■ About this task
Reproduce the material below with every "screenshot" swapped for "screen capture" and everything else unchanged.
[[ Dataset extract, beginning ]]
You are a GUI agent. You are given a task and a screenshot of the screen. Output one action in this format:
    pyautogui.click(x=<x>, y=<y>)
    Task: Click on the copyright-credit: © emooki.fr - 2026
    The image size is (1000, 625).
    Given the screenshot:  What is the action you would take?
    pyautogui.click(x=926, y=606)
[[ Dataset extract, end ]]
■ Output of the exercise
You are a GUI agent. You are given a task and a screen capture of the screen. Output one action in this format:
    pyautogui.click(x=<x>, y=<y>)
    Task: Click on the copyright-credit: © emooki.fr - 2026
    The image size is (1000, 625).
    Given the screen capture:  What is the action you would take?
    pyautogui.click(x=926, y=606)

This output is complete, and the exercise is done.